#### Records for the task
- - - -

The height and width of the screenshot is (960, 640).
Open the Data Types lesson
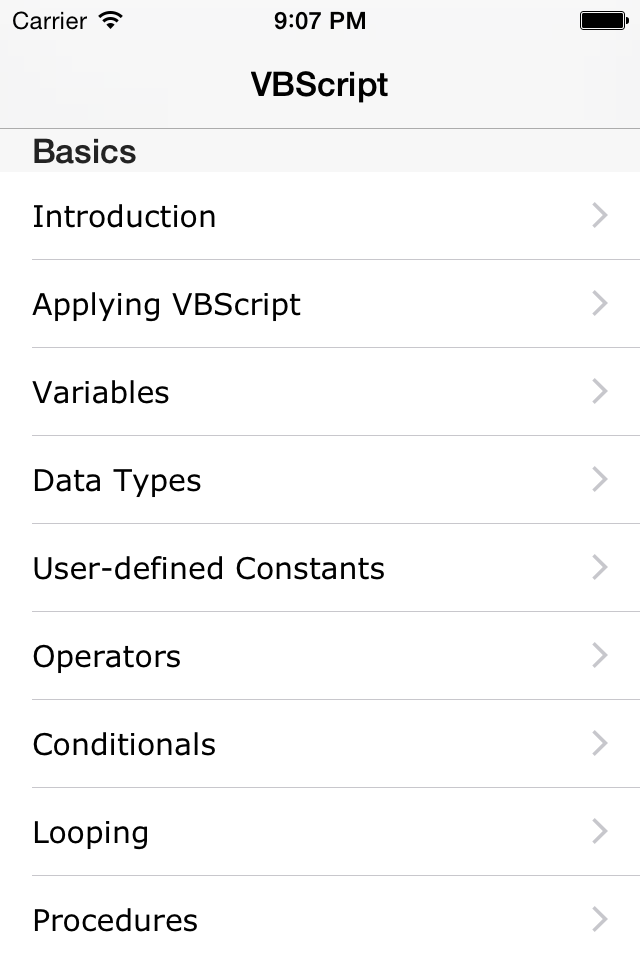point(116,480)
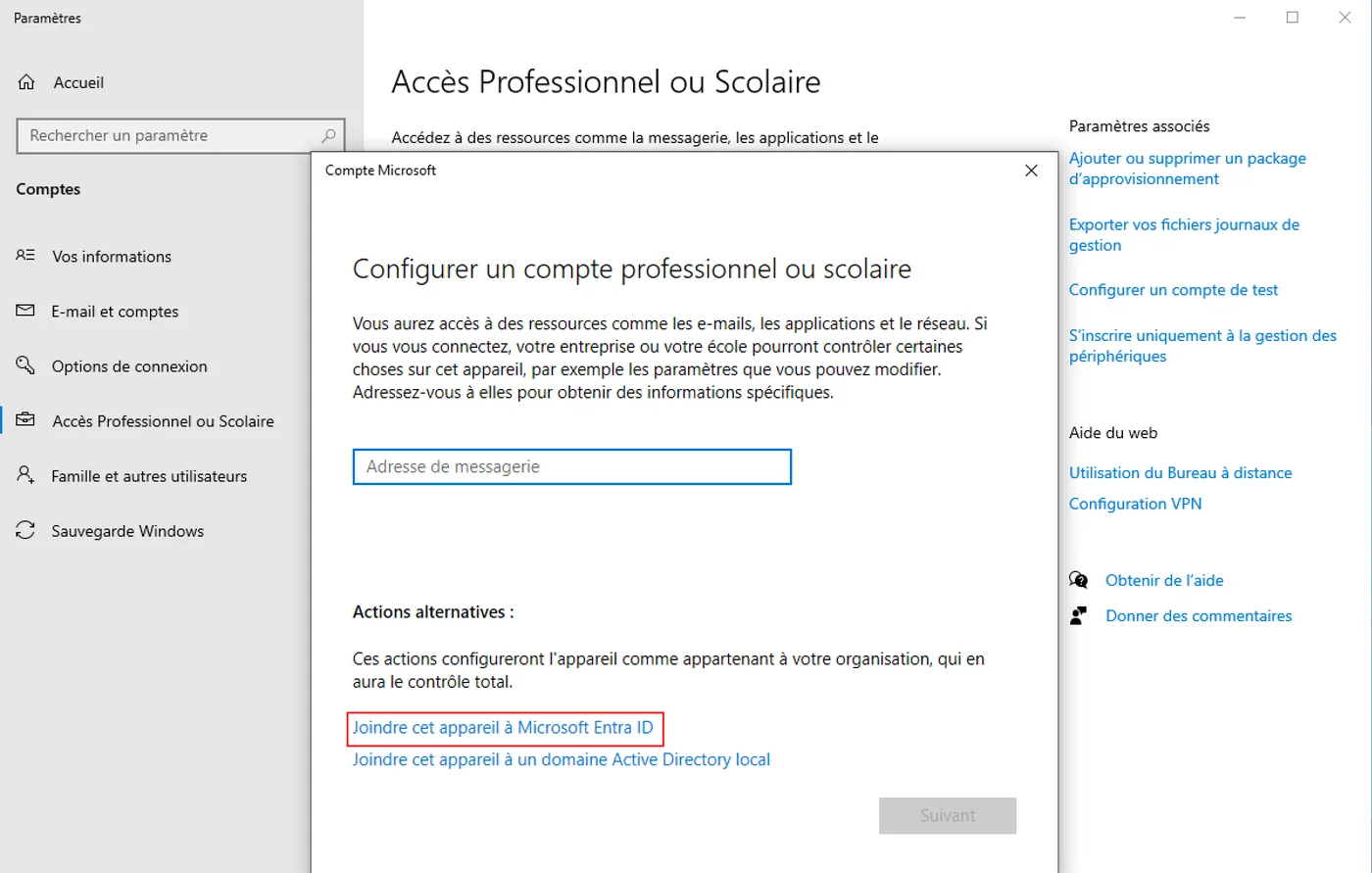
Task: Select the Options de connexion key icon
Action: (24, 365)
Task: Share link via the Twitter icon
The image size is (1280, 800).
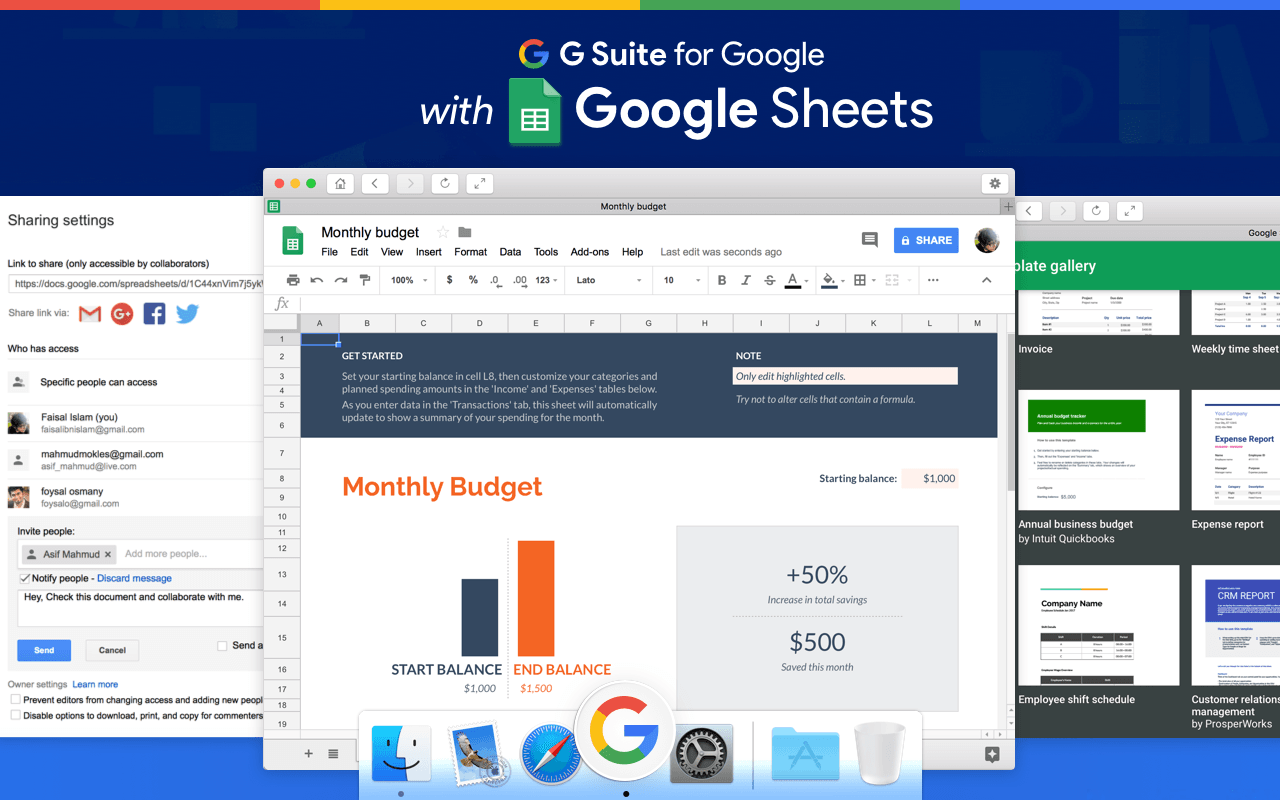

- - - -

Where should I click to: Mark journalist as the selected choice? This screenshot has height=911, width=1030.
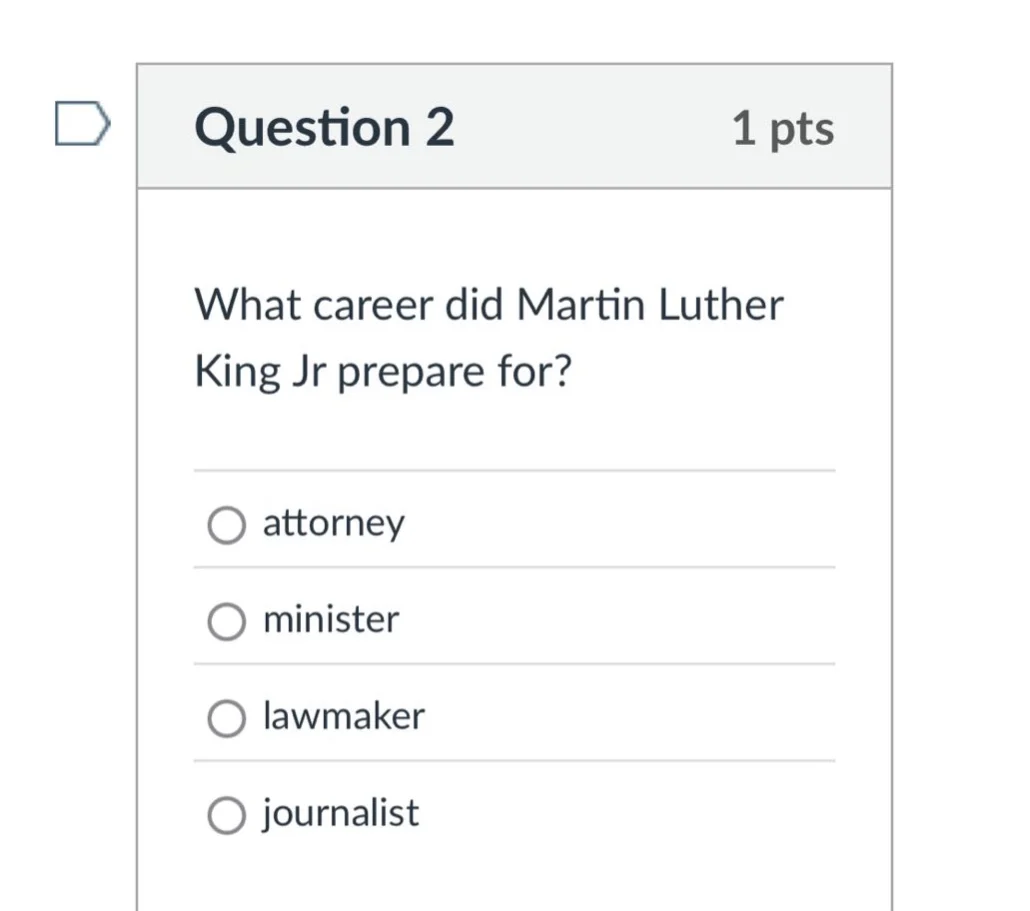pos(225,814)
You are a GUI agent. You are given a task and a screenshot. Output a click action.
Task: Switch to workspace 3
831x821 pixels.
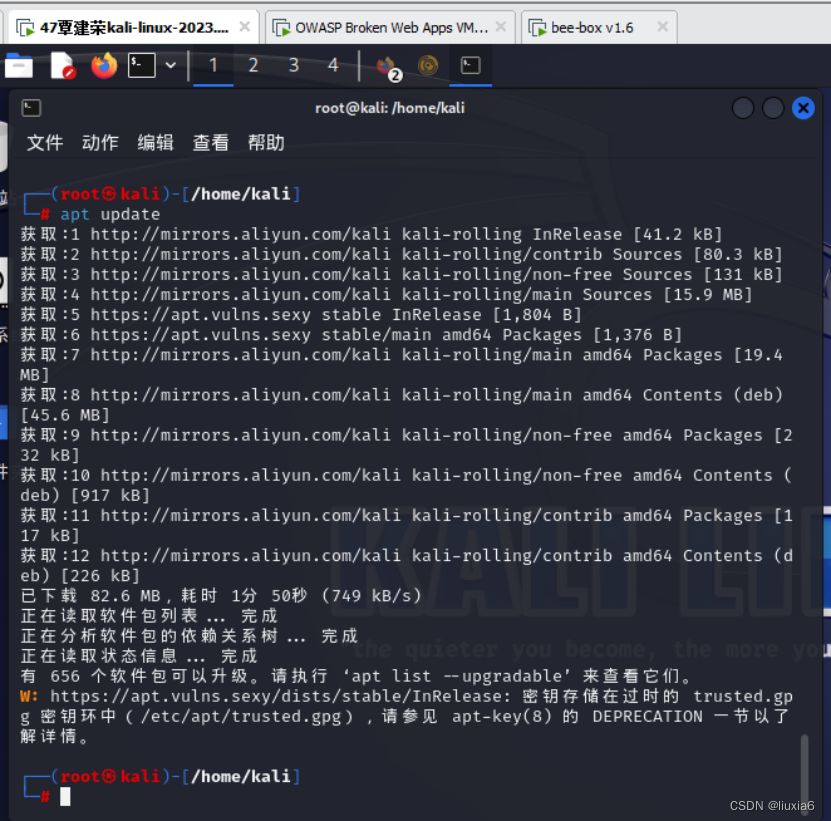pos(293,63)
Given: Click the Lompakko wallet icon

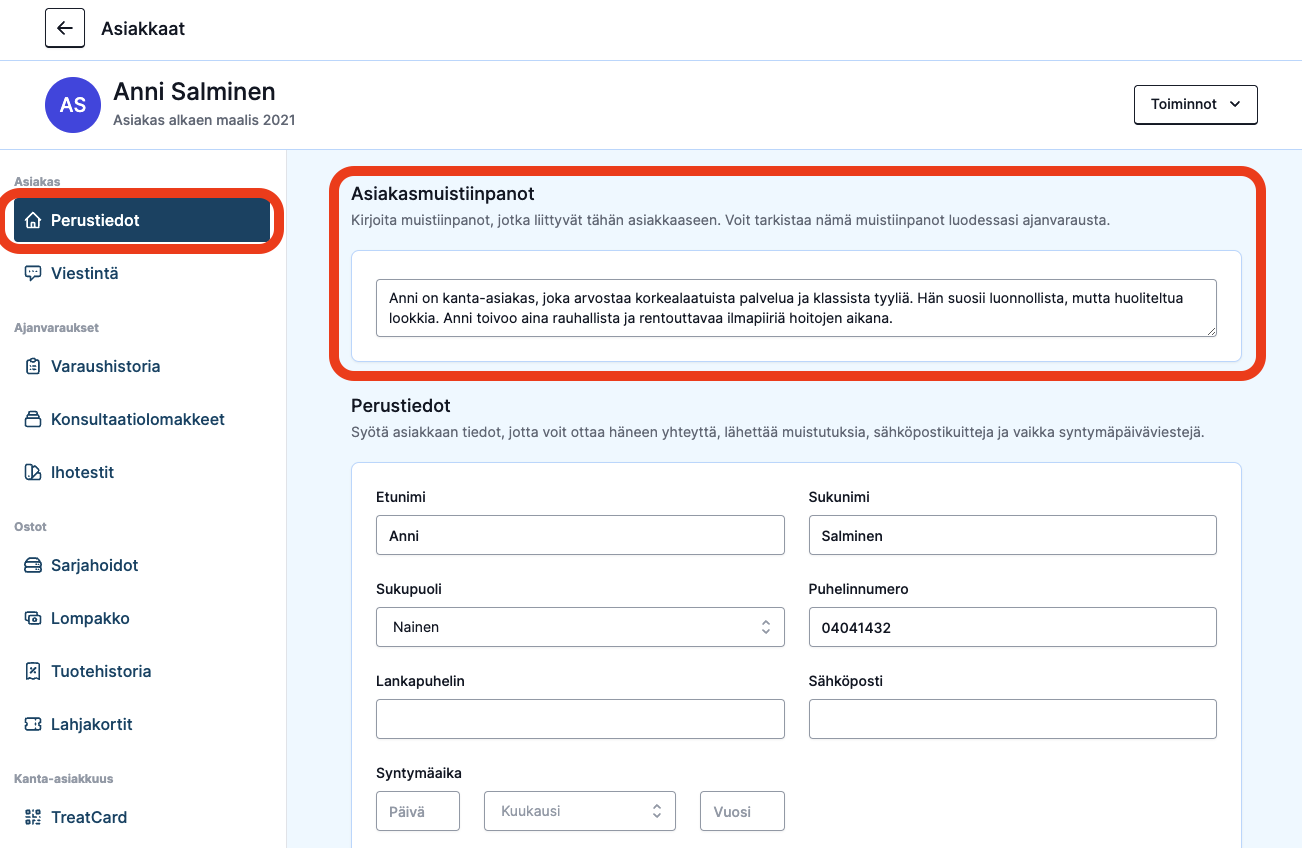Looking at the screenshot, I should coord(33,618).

- - - -

#### Exercise
Reproduce, exactly and only, the lines of the records above starting at the line with "Open the Data Types lesson" and ending at the line with "The image size is (1280, 800).", both included. Leave every picture out.

#### Written solution
Open the Data Types lesson
point(116,480)
Task: Select the Options de connexion key icon
Action: (24, 365)
Task: Share link via the Twitter icon
The image size is (1280, 800).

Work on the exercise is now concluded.